Fully cured? Dam close. But i continue to take famvir. Famvir has helped alot but equally as helpful has been trt/hrt, testosterone replacement therapy. Besides its effects on increasing general recovery from activity etc, it also has a big impact on improving immune function, myself ive noticed an increase in neutrophil counts which have been low for a number of years and now within normal range.

My thoughts are that the antivirals target the infection directly that trouble me and the trt indirectly helps through improving immune function. I will say that trt has helped alot with arthritic joint pain and made a big difference with lower back issue that i have had for years . I am considering later in the year stopping famvir and see how i go. Trt is a for life treatment generally, once you have started.

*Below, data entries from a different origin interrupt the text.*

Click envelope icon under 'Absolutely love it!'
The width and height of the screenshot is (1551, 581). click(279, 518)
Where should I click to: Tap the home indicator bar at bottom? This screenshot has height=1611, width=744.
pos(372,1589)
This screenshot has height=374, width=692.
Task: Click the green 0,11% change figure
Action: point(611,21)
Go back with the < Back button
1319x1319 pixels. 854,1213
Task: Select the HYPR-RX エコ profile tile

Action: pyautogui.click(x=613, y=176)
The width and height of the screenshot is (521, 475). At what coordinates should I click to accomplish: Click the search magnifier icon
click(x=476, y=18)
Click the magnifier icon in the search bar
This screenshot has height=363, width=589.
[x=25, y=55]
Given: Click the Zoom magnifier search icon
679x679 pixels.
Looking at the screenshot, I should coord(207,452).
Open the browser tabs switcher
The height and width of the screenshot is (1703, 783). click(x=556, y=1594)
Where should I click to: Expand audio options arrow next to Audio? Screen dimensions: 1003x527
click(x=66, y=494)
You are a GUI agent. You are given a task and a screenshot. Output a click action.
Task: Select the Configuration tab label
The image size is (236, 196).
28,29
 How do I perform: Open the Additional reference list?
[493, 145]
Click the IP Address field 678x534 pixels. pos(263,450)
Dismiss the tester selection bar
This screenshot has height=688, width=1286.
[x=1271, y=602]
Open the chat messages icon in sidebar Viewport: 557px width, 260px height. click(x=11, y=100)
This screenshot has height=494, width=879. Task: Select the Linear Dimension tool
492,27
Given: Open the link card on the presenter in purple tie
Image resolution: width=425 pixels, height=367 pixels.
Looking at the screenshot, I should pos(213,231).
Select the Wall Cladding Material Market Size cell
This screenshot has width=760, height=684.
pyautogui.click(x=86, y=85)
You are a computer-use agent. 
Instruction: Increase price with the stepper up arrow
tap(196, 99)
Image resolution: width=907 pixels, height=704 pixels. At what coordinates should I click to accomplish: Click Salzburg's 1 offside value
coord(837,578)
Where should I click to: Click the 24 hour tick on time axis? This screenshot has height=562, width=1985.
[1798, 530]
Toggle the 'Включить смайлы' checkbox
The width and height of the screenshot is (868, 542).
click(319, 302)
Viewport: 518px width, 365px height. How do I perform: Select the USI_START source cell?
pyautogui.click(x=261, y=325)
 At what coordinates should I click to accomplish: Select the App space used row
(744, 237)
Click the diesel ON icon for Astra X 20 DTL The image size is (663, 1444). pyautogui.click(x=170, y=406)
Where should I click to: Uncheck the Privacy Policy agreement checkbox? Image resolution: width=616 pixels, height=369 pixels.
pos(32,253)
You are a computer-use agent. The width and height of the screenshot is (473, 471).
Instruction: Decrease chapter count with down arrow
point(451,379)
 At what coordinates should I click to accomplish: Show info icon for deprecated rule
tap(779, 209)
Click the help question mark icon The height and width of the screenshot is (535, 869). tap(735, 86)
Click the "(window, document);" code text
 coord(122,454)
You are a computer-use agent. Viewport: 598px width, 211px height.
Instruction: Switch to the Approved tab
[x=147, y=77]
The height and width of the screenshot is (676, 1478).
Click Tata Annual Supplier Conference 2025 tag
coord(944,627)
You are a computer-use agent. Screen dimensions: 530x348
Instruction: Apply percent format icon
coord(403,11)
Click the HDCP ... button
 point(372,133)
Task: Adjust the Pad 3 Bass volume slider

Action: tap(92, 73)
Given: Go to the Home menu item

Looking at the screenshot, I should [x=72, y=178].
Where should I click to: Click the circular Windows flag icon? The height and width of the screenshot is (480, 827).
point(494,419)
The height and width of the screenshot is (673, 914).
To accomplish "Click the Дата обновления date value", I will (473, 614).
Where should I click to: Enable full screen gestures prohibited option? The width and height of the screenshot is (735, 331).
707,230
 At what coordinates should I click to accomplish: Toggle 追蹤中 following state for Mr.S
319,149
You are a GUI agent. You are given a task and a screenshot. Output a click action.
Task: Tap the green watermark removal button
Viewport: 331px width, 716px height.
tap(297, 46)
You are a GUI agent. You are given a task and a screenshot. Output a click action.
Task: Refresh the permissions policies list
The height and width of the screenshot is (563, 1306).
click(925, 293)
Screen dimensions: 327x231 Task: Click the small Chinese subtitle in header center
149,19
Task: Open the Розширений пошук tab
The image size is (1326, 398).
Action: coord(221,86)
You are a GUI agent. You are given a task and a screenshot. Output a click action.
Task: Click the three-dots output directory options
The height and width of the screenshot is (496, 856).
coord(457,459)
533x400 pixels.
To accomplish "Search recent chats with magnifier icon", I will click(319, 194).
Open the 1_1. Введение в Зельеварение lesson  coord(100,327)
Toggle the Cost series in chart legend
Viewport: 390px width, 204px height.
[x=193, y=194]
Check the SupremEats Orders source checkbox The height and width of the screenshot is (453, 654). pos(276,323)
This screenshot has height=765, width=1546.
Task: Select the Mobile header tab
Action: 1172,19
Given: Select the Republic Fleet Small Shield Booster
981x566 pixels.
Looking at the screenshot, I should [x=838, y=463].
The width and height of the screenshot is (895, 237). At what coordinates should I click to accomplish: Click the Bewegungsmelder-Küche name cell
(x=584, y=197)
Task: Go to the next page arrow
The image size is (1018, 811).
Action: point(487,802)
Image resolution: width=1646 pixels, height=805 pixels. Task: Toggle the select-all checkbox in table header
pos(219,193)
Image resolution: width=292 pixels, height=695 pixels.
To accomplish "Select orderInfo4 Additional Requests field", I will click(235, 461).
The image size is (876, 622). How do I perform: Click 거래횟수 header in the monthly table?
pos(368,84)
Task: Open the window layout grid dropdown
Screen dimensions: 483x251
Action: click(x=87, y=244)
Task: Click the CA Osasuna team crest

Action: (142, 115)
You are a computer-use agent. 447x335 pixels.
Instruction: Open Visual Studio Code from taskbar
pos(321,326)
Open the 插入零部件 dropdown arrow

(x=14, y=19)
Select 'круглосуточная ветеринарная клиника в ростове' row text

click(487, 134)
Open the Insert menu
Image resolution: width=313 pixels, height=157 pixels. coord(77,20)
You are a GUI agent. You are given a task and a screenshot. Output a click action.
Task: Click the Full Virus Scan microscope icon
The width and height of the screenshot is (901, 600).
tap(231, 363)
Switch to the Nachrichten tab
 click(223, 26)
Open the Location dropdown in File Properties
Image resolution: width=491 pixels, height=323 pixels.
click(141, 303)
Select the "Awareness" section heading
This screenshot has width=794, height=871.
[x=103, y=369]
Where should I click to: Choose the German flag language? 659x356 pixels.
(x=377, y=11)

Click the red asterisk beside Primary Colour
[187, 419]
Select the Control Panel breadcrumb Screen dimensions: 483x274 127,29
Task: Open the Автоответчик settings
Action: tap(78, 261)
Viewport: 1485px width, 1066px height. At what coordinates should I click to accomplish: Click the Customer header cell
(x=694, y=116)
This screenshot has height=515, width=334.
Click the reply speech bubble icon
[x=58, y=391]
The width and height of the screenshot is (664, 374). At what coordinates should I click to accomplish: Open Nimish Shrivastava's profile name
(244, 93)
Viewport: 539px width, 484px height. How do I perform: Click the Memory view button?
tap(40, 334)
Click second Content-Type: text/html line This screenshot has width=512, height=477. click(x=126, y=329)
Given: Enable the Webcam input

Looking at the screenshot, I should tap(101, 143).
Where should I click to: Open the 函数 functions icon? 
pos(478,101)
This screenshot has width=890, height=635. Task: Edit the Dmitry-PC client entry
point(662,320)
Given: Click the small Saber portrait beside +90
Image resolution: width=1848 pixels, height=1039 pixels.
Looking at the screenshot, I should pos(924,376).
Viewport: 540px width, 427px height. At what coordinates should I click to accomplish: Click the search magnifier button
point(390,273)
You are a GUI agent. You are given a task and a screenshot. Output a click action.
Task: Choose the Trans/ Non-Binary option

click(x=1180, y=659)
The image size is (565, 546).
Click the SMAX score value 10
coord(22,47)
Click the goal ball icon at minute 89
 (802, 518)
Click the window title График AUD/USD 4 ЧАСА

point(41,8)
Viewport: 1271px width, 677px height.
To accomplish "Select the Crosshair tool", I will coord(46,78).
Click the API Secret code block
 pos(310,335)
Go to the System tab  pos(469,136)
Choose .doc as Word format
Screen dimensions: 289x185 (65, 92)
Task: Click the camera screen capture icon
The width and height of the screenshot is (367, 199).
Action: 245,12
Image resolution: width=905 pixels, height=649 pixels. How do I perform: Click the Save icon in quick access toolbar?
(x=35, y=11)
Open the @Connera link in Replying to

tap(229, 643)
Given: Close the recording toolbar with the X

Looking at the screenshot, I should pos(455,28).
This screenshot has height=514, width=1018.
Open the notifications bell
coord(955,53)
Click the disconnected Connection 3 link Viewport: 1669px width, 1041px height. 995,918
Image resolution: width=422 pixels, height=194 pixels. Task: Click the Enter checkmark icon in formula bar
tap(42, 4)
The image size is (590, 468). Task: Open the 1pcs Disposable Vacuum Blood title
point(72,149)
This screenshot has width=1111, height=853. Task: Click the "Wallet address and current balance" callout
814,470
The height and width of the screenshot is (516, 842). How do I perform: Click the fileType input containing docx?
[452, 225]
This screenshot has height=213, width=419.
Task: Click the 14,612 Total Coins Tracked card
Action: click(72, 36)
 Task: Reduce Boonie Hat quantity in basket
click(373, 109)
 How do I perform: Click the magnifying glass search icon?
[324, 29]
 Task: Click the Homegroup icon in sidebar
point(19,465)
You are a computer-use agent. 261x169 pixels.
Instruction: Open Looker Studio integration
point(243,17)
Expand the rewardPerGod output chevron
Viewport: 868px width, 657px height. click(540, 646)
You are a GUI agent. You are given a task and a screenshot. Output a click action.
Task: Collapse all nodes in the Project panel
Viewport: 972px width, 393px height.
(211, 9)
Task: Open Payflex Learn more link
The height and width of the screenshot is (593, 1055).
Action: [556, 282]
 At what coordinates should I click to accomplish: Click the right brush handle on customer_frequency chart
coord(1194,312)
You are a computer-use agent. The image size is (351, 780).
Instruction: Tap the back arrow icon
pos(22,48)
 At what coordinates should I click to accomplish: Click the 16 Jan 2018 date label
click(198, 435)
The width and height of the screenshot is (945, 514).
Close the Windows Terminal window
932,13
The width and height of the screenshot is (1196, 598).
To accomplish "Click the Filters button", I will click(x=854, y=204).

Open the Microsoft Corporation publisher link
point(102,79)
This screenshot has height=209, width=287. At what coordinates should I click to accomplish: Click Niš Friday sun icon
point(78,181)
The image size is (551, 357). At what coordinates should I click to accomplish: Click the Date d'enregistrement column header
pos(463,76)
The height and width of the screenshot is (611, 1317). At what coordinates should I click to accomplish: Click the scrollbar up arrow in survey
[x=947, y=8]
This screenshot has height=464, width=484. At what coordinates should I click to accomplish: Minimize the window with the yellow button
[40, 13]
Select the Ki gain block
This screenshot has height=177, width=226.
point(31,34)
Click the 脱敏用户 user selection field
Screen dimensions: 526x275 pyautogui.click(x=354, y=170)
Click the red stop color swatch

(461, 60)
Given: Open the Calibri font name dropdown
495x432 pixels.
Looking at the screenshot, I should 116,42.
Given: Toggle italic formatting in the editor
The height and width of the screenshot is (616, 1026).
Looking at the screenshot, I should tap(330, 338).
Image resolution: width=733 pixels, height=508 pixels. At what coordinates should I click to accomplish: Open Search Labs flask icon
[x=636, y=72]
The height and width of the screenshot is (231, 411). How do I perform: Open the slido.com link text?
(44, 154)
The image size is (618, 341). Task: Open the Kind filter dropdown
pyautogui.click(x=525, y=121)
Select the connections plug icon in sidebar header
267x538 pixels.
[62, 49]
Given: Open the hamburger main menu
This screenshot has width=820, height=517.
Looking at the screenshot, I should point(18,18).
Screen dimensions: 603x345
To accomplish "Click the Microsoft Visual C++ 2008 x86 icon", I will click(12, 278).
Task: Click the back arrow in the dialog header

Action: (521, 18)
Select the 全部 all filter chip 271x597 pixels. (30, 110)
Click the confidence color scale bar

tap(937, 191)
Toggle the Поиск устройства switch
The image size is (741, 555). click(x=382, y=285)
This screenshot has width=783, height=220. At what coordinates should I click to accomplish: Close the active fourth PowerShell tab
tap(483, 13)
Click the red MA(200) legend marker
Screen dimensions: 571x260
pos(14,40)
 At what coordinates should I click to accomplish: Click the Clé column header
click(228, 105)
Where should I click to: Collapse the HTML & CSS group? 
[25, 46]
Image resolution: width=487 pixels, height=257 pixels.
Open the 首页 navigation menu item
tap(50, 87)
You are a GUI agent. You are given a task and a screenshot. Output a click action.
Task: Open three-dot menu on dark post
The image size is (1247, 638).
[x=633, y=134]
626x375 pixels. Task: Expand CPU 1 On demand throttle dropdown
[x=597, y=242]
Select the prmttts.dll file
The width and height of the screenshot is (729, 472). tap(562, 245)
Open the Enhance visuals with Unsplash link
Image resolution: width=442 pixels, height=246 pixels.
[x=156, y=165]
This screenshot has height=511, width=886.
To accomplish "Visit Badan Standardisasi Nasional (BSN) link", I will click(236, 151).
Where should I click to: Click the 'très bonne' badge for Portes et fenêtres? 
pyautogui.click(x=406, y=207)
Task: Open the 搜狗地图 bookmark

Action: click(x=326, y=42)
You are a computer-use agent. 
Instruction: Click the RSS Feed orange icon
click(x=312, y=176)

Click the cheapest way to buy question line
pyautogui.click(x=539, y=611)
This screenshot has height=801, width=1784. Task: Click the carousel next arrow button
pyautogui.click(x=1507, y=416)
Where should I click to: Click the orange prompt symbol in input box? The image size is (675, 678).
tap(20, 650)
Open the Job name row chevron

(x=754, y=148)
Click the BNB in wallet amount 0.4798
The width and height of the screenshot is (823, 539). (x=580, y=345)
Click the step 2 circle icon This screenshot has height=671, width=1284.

I dont need lyrica anymore for pain and half cut my tramadol use in half.Tramadol was mostly for joint and back pain. One of my next moves will be to look at stopping sleep meds. I am sleeping better but still medicated sleep.

I was using ARVS and i think it helped but im not sure it helped outside of just reducing inflammation. Generally i found any positive effects stopped with time so a break was needed and id restart the arvs again with some improvement. I think the body/immune system just got use to the arvs anti inflammatory effects and would up regulate inflammation which is why breaks were needed.

Im not convinced cfs is a retrovirus. I think cfs can have common viruses continue to infect cfsers long term. Those infection can effect the hypothalamus which can be a cause of many symptoms. The hypothalamus controls many hormones, immune system/inflammation and other functions like sleep. Fixing the hormone abnormalities or sometimes hormone replacement is needed with treating infections one may have, is what i have found helpful for me.